Institutionalization has been shown to be associated with reduced albumin and malnutrition.11 This in turn has been associated with poor wound healing and an increased rate of anastomotic leakage.12 Increased risk of atelactasis and pneumonia was also reported for institutionalized psychiatric patient.5 This could be due to their impaired ability to cooperate with respiratory therapy or learn incentive spirometry postoperatively. Beyond these, there is room for further analysis into other factors that may contribute to increased postoperative morbidity. Areas that can be examined include attention by health care workers, compliance to treatment and an institutionalized individuals psychosocial health and sense of self-worth.

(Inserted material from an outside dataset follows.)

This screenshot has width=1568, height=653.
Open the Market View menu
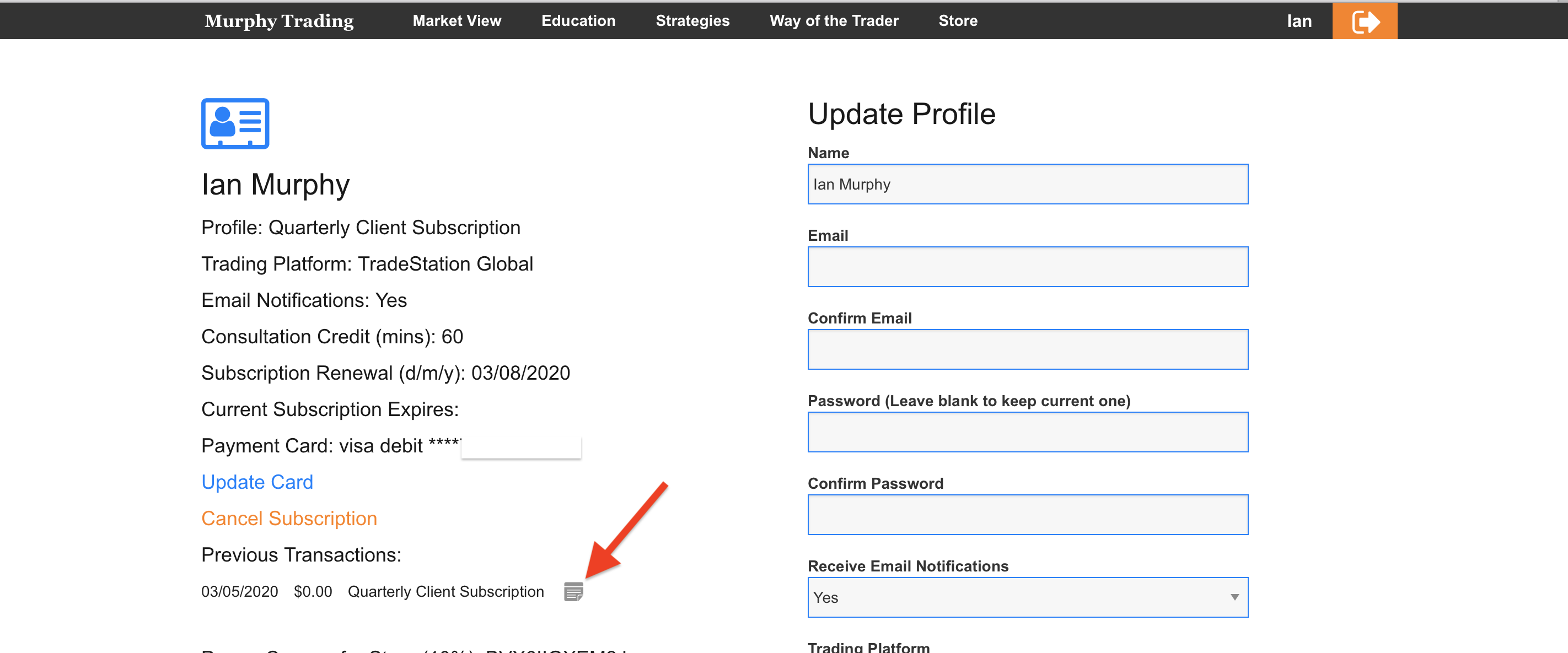pos(457,21)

This study had identified institutionalized patients as a group at risk. They had increased risk of developing postoperative complications, and notably the odds ratio of developing Clavien score ≥ 3 complications was even greater for institutionalized patients then patients with a higher ASA score or who undergone emergency operations. The findings in this study merit greater awareness in the surgical community. When preparing an institutionalized patient, care should be taken to optimize conditions for postoperative recovery. Institutionalized patients should receive greater attention to preoperative optimization, especially in the elective setting. They would be likely to benefit from a lower threshold for close postoperative monitoring in the high dependency or intensive care unit. Closer monitoring of these higher risk individuals could lead to the earlier recognition and intervention of postoperative complications and contribute to improved outcomes.
A study by Finlayson et al13 on patients from nursing homes undergoing major surgery showed increased postoperative mortality and an increased need for invasive interventions after surgery. However, in the present study, the findings showed that institutionalized patients were more likely to develop significant postoperative complications and undergo reoperations or invasive intervention although they did not show increased risk of inpatient mortality. Ultimately, while increased morbidity may be seen, institutionalized patients should not be denied of colorectal resection, if indicated.
Regrettably, a lack of patients in this study limited the ability for the analysis of the type of complications developed by institutionalized patients. With more patients, it may be possible to identify the specific areas that contribute to the development of complications in institutionalization and allowing for directed interventions that mitigate their impact.
This study has shown that institutionalization is a significant independent risk factor for increased postoperative morbidity. Institutionalized patients represent a group of patients at risk and this should be an important consideration in approaching a colorectal resection for these patients.